Please transcribe only the lines from the one holding "The width and" through the final line of the data, both included, with no pictures.

### Available data
□ □ □ □

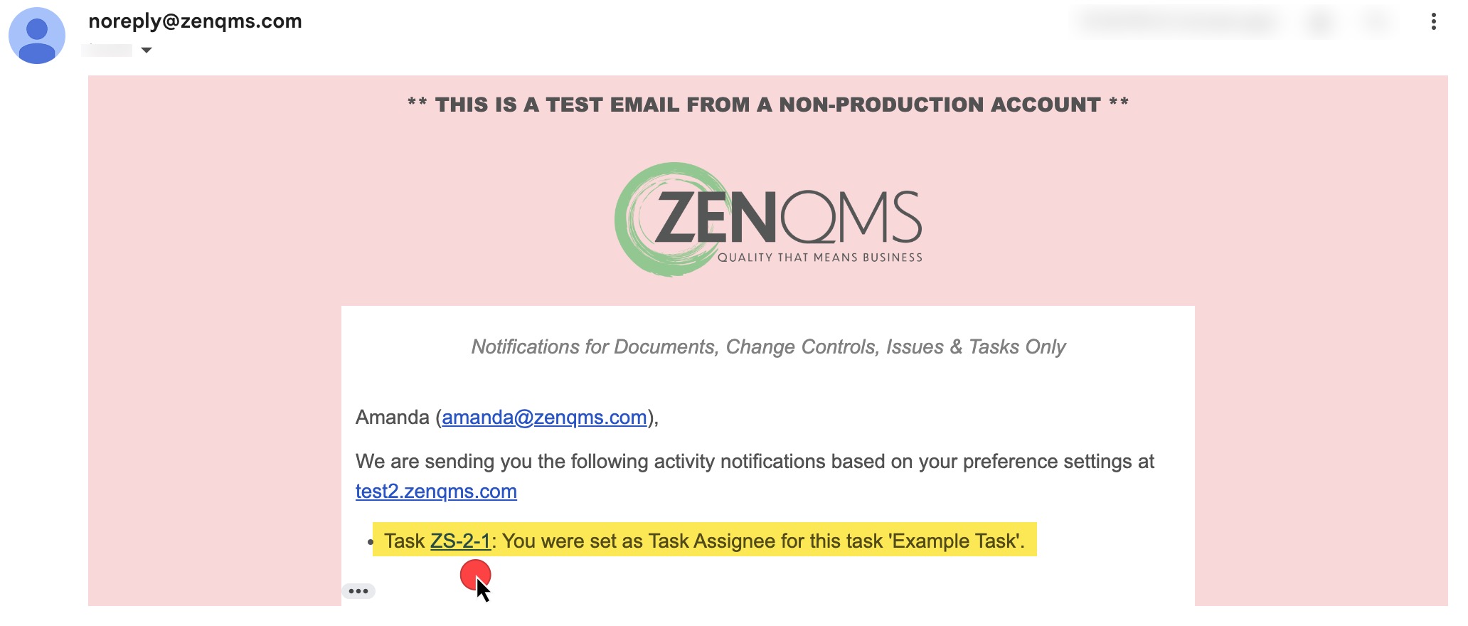Click the test email non-production banner text

click(768, 105)
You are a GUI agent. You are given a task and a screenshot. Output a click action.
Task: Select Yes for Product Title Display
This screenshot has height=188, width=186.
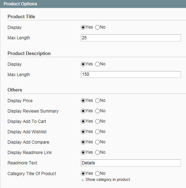click(83, 27)
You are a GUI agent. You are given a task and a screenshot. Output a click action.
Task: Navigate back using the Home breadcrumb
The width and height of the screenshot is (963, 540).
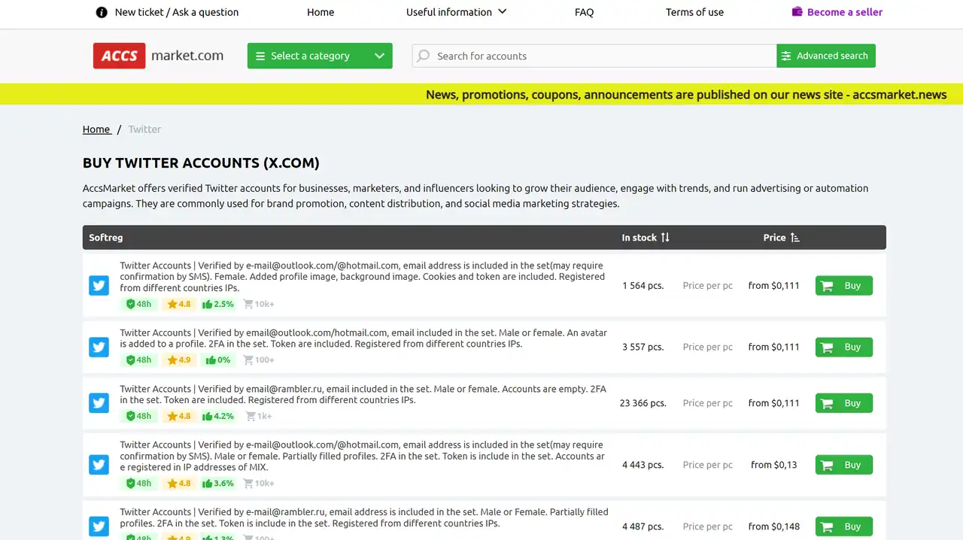(96, 129)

□ □ □ □

### Output of the exercise
The width and height of the screenshot is (963, 540).
(96, 129)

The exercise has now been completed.